Mutual learning in a tree parity machine and its application to cryptography

TL;DR

This paper analytically studies mutual learning in tree parity machines with continuous and discrete weights, revealing phase transitions and synchronization dynamics, and applies these findings to develop a cryptographic key-exchange protocol.

Contribution

It provides a novel analytical framework for understanding mutual learning in tree parity machines and demonstrates their application in cryptography.

Findings

Phase transition from partial to full synchronization in continuous machines.

Finite steps to full synchronization in discrete machines.

Analytical results agree with simulations.

Abstract

Mutual learning of a pair of tree parity machines with continuous and discrete weight vectors is studied analytically.

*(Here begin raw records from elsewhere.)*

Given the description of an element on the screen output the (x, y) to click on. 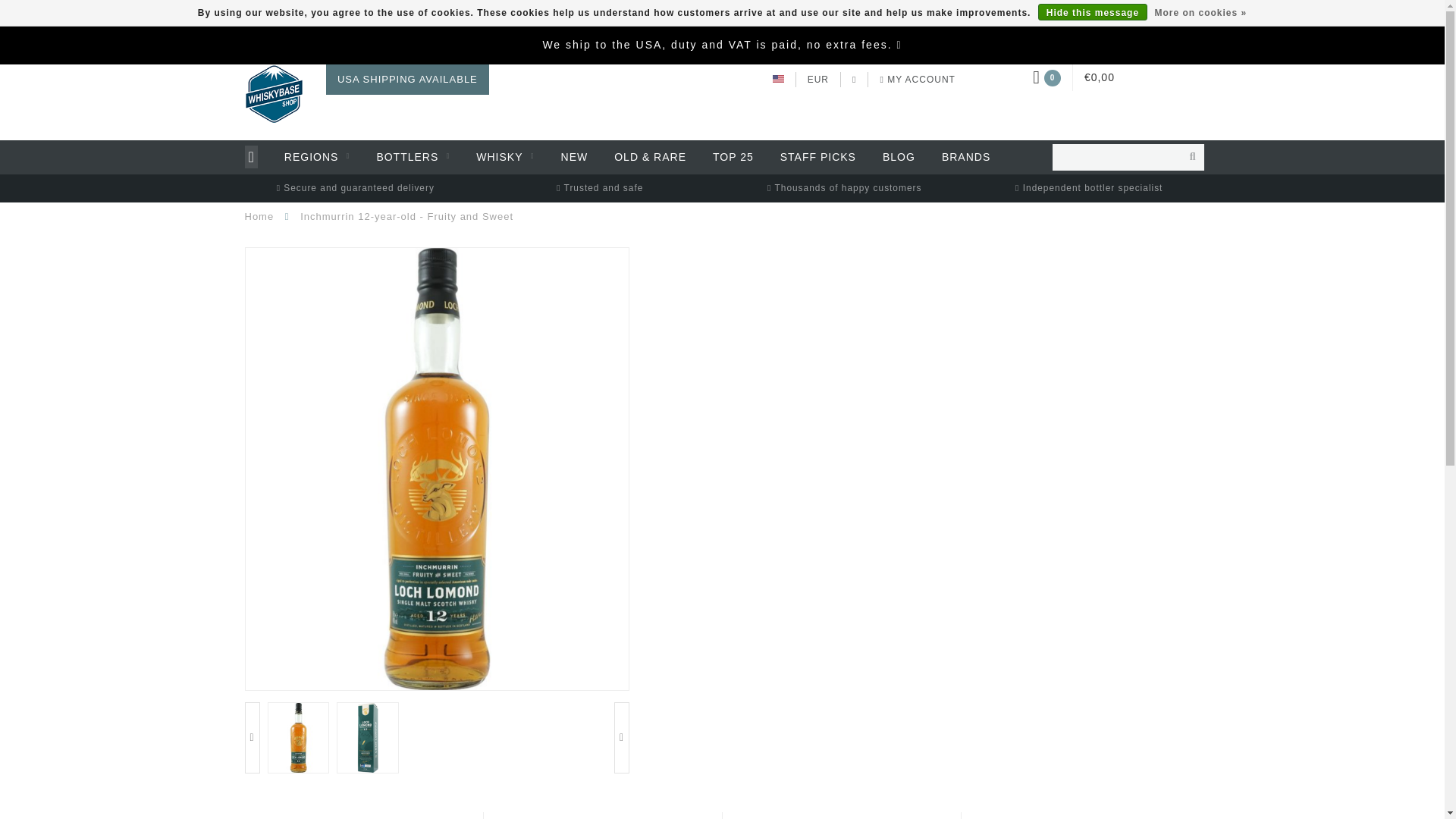
Home (258, 215)
MY ACCOUNT (917, 79)
More on cookies (1200, 13)
REGIONS (316, 157)
Hide this message (1092, 12)
We ship to the USA, duty and VAT is paid, no extra fees. (716, 44)
EUR (818, 79)
Given the description of an element on the screen output the (x, y) to click on. 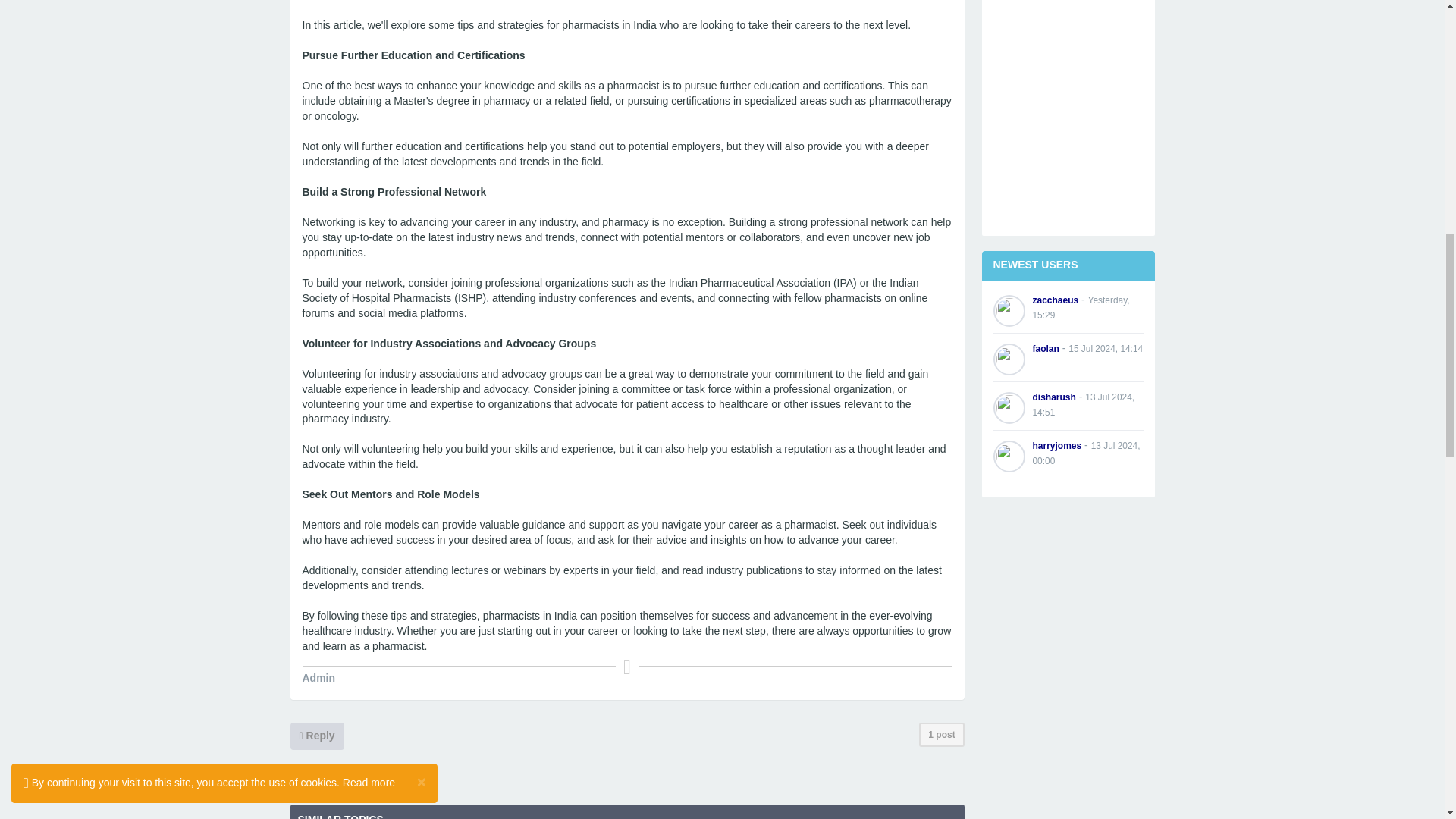
Advertisement (1067, 112)
smile (346, 678)
disharush (1053, 397)
harryjomes (1056, 445)
faolan (1045, 348)
zacchaeus (1055, 299)
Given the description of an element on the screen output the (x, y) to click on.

The analysis is based on a mapping procedure that maps the mutual learning in tree parity machines onto mutual learning in noisy perceptrons. The stationary solution of the mutual learning in the case of continuous tree parity machines depends on the learning rate where a phase transition from partial to full synchronization is observed. In the discrete case the learning process is based on a finite increment and a full synchronized state is achieved in a finite number of steps. The synchronization of discrete parity machines is introduced in order to construct an ephemeral key-exchange protocol. The dynamic learning of a third tree parity machine (an attacker) that tries to imitate one of the two machines while the two still update their weight vectors is also analyzed. In particular, the synchronization times of the naive attacker and the flipping attacker recently introduced in [1] are analyzed. All analytical results are found to be in good agreement with simulation results.